(Collected data)
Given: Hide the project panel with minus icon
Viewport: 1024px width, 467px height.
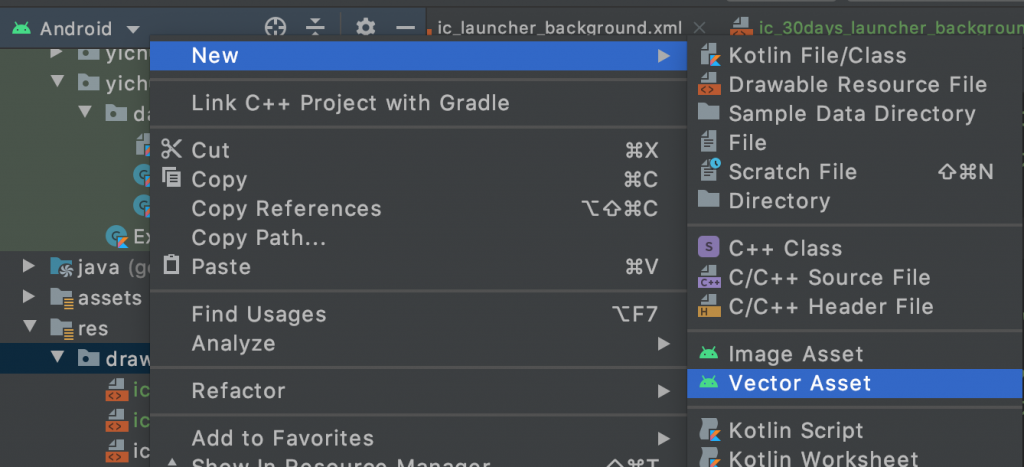Looking at the screenshot, I should tap(405, 28).
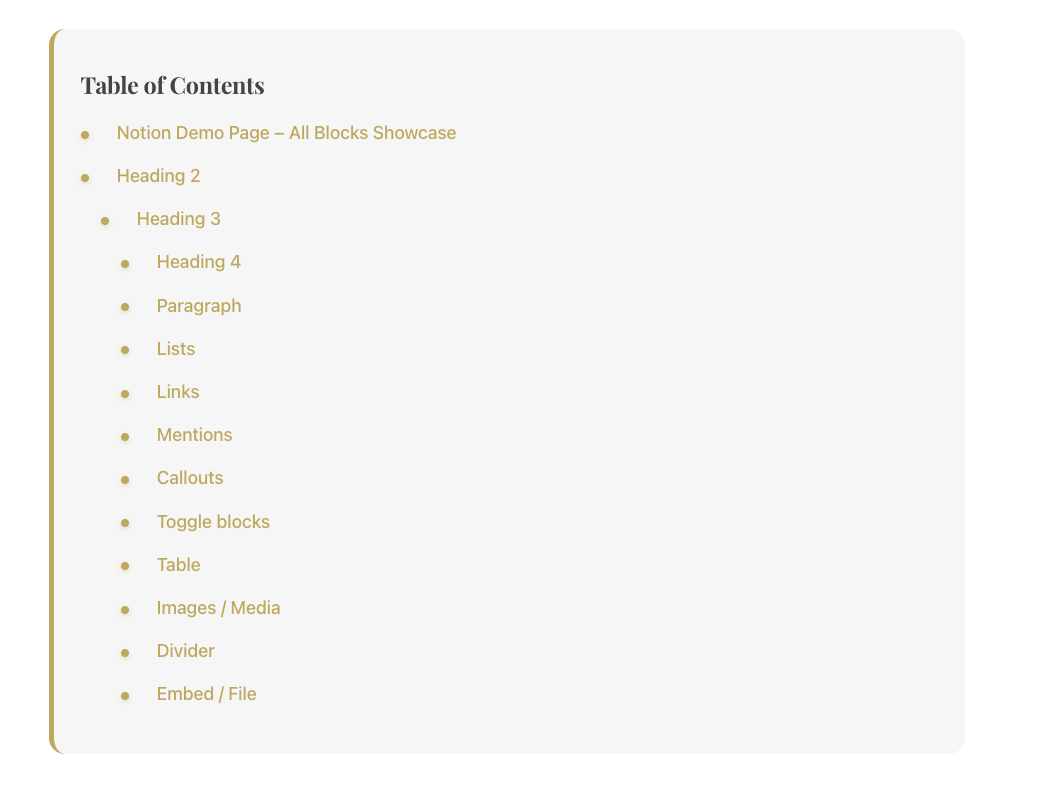Select the Table of Contents heading text
1062x803 pixels.
[x=172, y=85]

▶ **Directions for this task**:
Please transcribe every entry above exactly, leaving out any pictures.

▶ **Solved problem**:
Given: Hide the project panel with minus icon
Viewport: 1024px width, 467px height.
Looking at the screenshot, I should tap(405, 28).
Select the Table of Contents heading text
1062x803 pixels.
[x=172, y=85]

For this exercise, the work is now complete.